L'accumulation de ces contraintes
différemment ressenties par les indus occupants faisant le reste, les
conséquences sont tragiques, sans pour autant conduire à une prise en charge
digne de ce nom de ce problème épineux, du moins selon la rumeur publique et
les fuites à partir de l'administration.
- Le Souk El-Fellah
hérité de la défunte COFEL n'a pas survécu à l'étroitesse de vue de nos
autorités pour finir comme voierie communale après avoir servi à autre chose
que le commerce des légumes.
- Les deux tout petits marchés qui ont vu
le jour à Debdaba côté cimetière et à Béchar Djédid, sont loin, très
loin même de satisfaire les besoins des populations environnantes, si bien que
l'essentiel des échanges a lieu à l'extérieur, parfois le long de la rue
jouxtant la Mosquée
centrale avec tous les aléas en matière d'environnement. Ils se font dans des
conditions qui illustrent l'insuffisance de l'intérêt accordé aux facteurs
hygiène et réglementaire.
- Le souk dit « Kandahar », ainsi
ironiquement désigné par les citoyens, a vu le jour avec tous les méfaits d'un
authentique bidonville. Il porte ainsi une nuance de taille à travers cette
dénomination éloquente et pleine de sens. Ne configure-t-elle pas le dénuement,
la misère, l'abandon de ses usagers, commerçants et clients à leur sort, et
rappelle surtout la violence et le chaos ?
Il est à souligner que l'anarchie ne couvre
pas uniquement le commerce des fruits et légumes. Le commerce parallèle couvre
aussi le souk populaire des « Brarique » à travers
des étalages d'effets vestimentaires et autres, souvent exploités par des prête-noms
au profit de tiers. Limité à l'origine, il obstrue désormais de façon permanente
les deux voies de l'avenue Sidi Brahim et se prolonge de façon tentaculaire le
long des rues avoisinantes jusqu'à la Mosquée des Martyrs. Reconnaissons qu'un grand
préjudice est porté aux circulations automobile et piétonne et risque de rendre
inutiles les ouvertures projetées à partir du quartier Ksar (Jnanat). L'impact négatif sur le fisc et les budgets locaux
est aussi grand. Toutes les tentatives de mettre fin à cette situation sur une
base réglementaire n'ont pas abouti, le problème étant souvent manipulé « avec
des pincettes » pour éviter les susceptibilités des uns et des autres. Il est
même présenté comme un danger latent et un monstre qui risque de faire des
siennes un de ces jours s'il est tarabusté. L'aborder de cet oeil ne fait que
retarder une issue favorable qui risque d'être impossible d'ici quelques années,
les occupants risquant d'arguer du fait accompli ou même du droit acquis.

## Tâche A
Recopiez à l'identique les enregistrements, de leur première ligne jusqu'à la ligne contenant « (716, 259). », cette dernière comprise, en omettant les images.
L'extrait et les enregistrements proviennent de sources distinctes.

## Données sources

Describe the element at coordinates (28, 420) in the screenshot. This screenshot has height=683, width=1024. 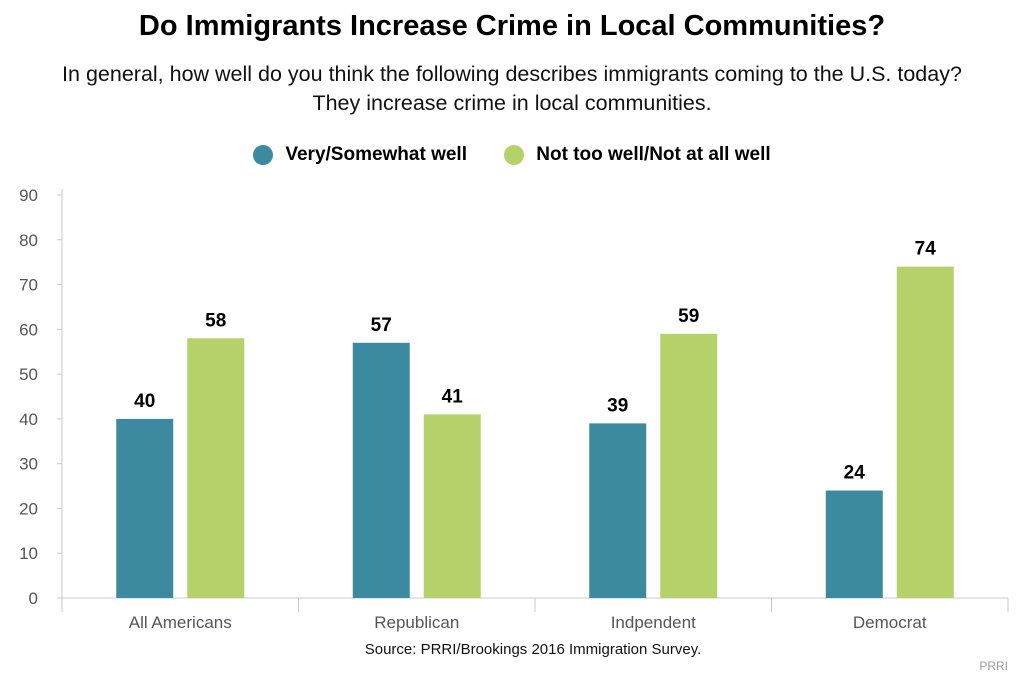
I see `y-tick-label: 40` at that location.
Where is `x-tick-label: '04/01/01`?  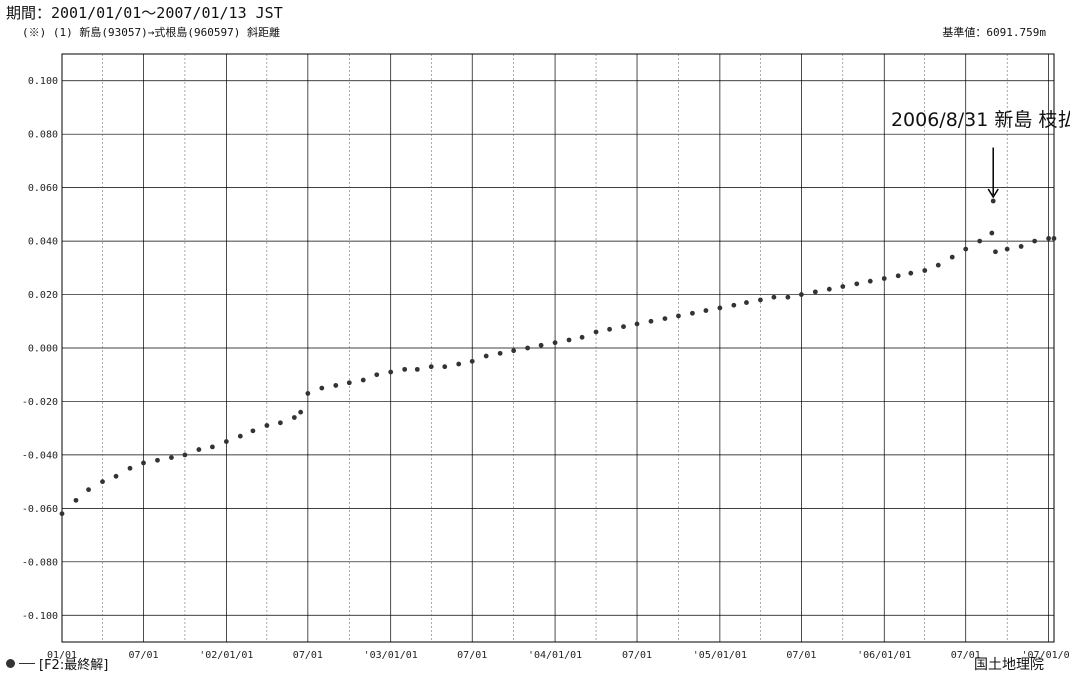
x-tick-label: '04/01/01 is located at coordinates (555, 656).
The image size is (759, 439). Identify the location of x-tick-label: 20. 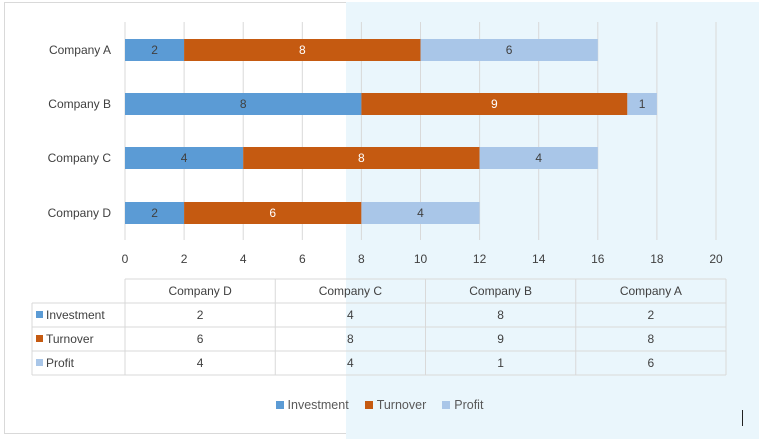
(716, 259).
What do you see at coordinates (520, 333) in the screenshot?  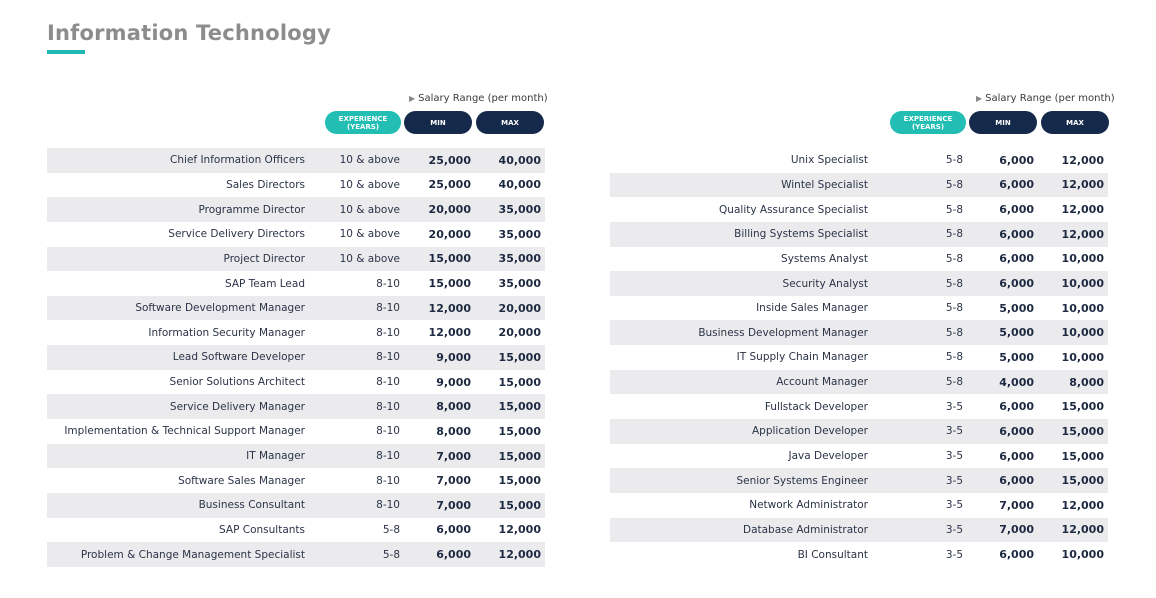 I see `max-salary: 20,000` at bounding box center [520, 333].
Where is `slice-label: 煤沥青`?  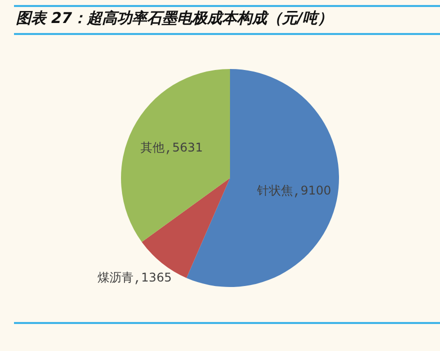 slice-label: 煤沥青 is located at coordinates (116, 277).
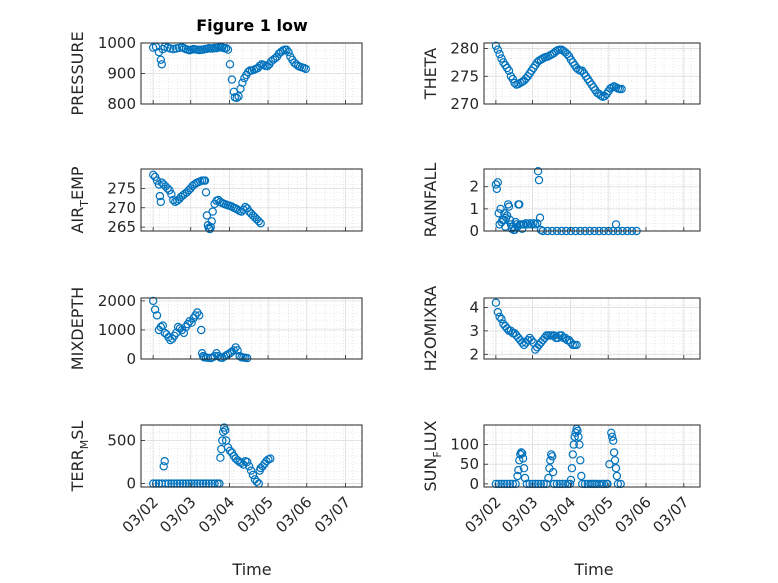 The image size is (778, 583). I want to click on y-axis-label-tail: SL, so click(78, 430).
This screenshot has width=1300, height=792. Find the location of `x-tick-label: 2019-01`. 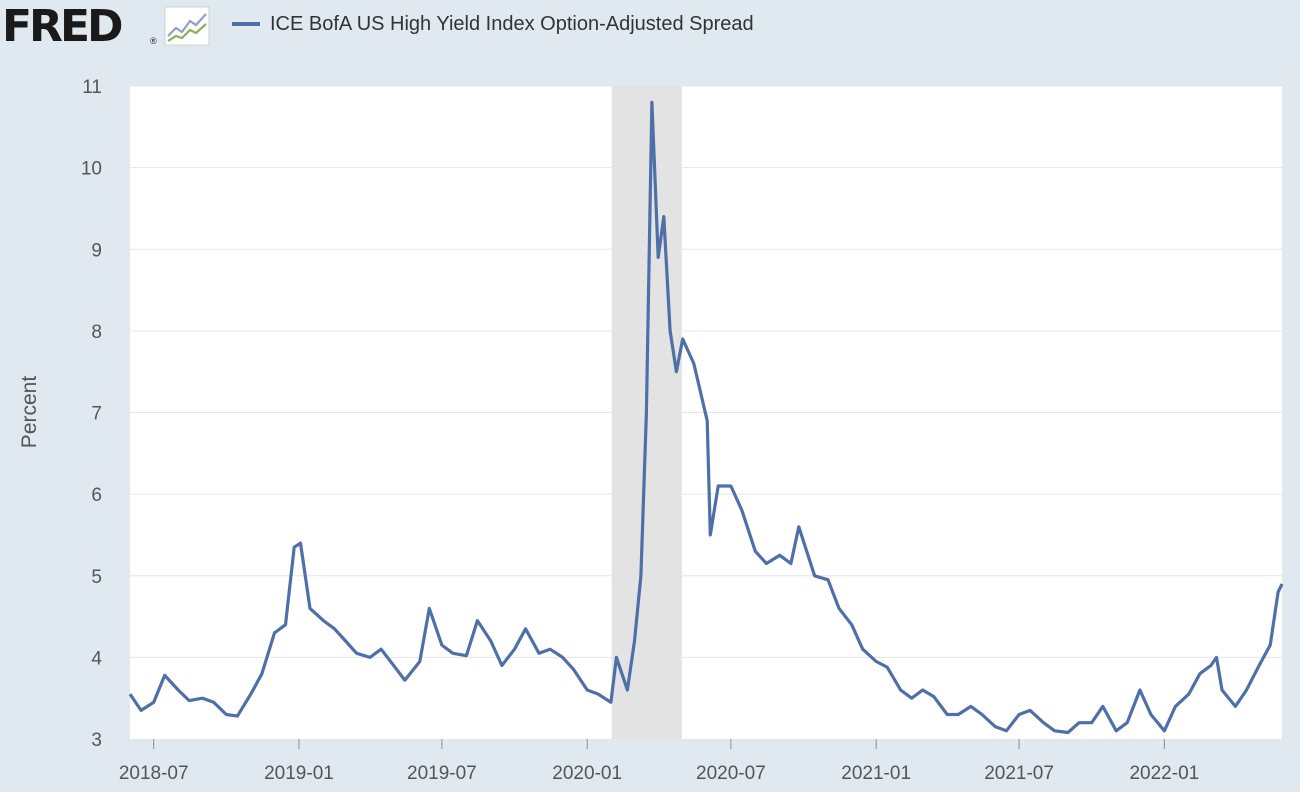

x-tick-label: 2019-01 is located at coordinates (299, 774).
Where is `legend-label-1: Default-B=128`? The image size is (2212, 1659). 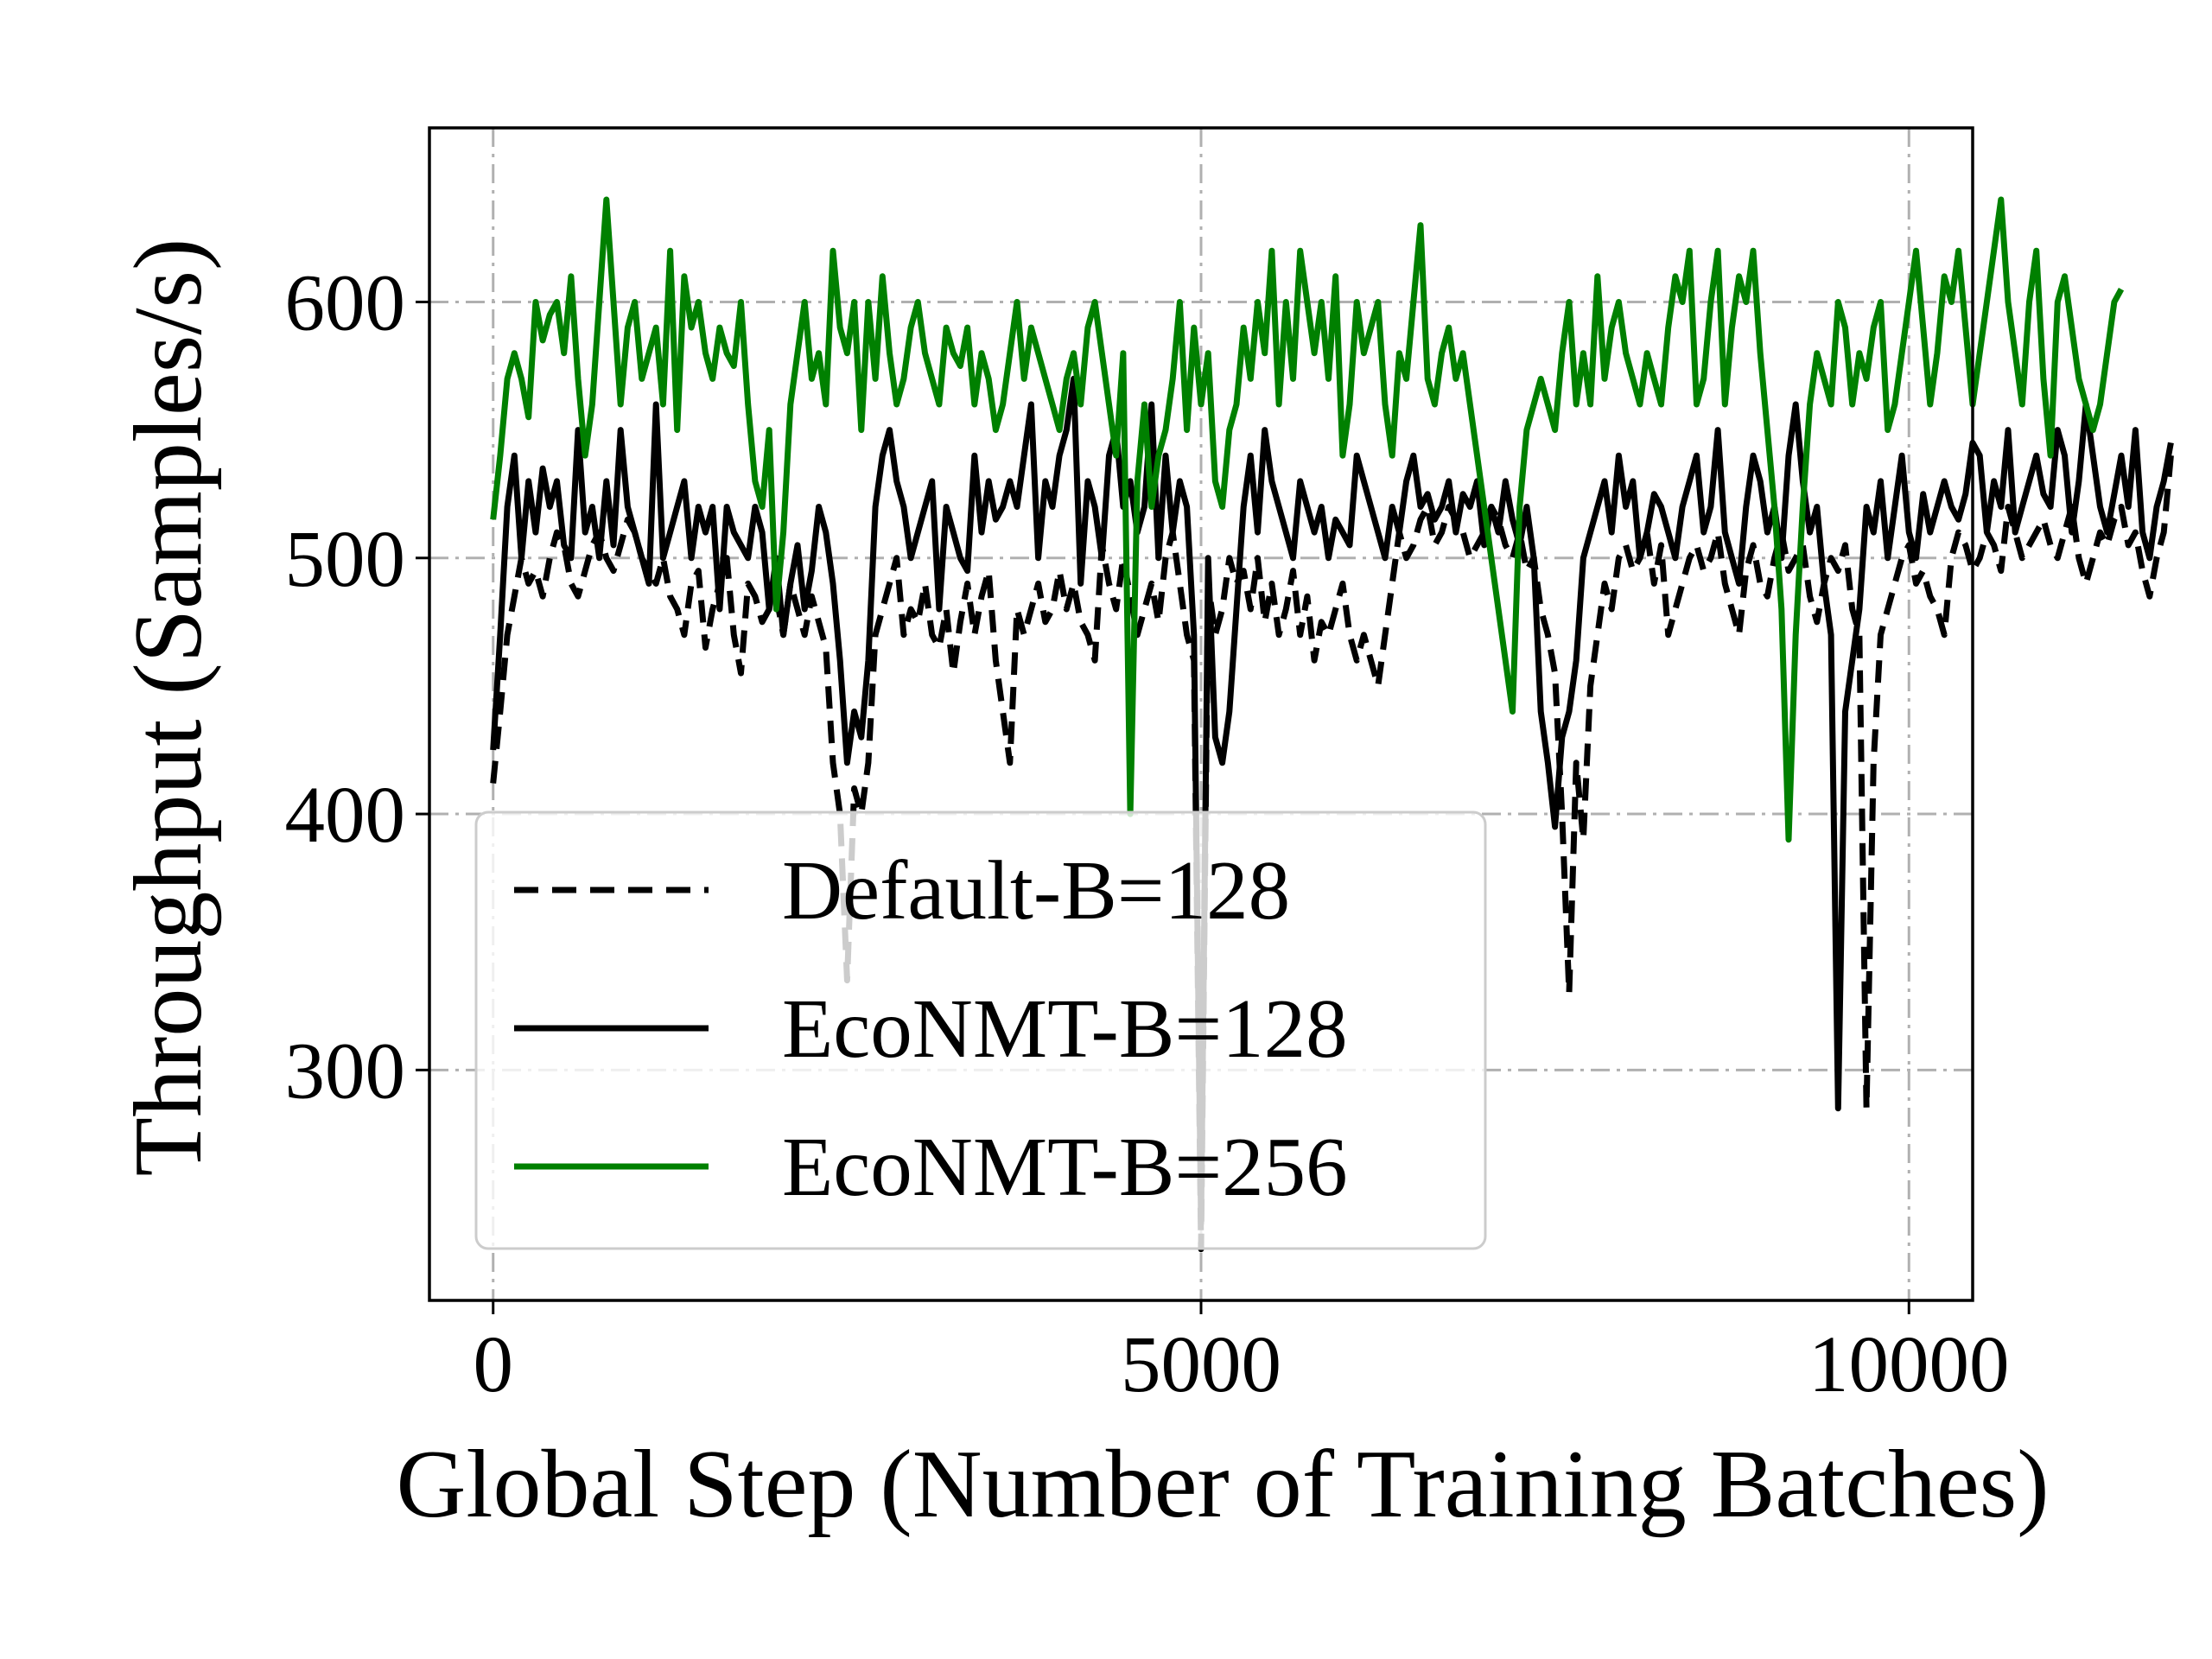
legend-label-1: Default-B=128 is located at coordinates (1036, 890).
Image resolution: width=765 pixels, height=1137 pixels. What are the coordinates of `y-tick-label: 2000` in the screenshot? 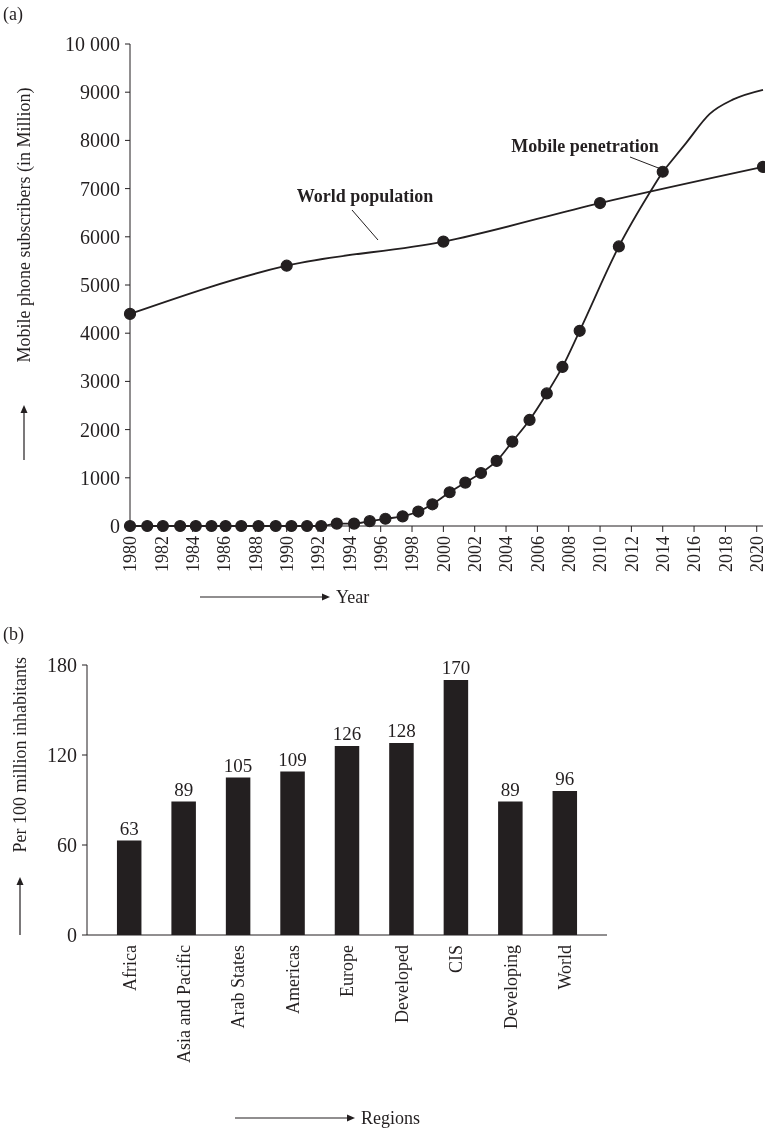 It's located at (100, 430).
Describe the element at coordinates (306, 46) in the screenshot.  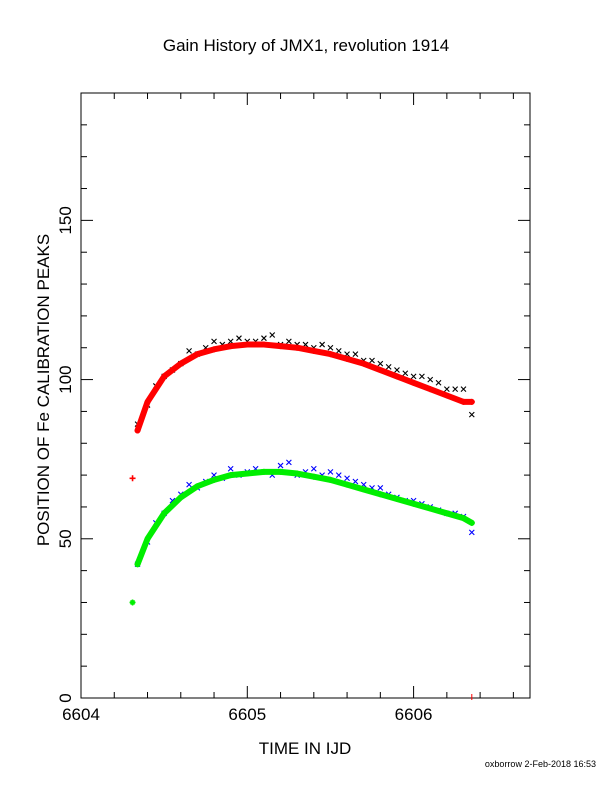
I see `chart-title: Gain History of JMX1, revolution 1914` at that location.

## Tâche B
Dans l'extrait, quel nom les citoyens donnent-ils ironiquement au souk apparu avec tous les méfaits d'un authentique bidonville ?

## Résultat attendu A
Describe the element at coordinates (28, 420) in the screenshot. This screenshot has height=683, width=1024. 
I see `y-tick-label: 40` at that location.
Where is `x-tick-label: '04/01/01`?  
x-tick-label: '04/01/01 is located at coordinates (555, 656).
The image size is (759, 439). Identify the location of x-tick-label: 20. 
(716, 259).

## Résultat attendu B
Ils l'appellent « Kandahar ».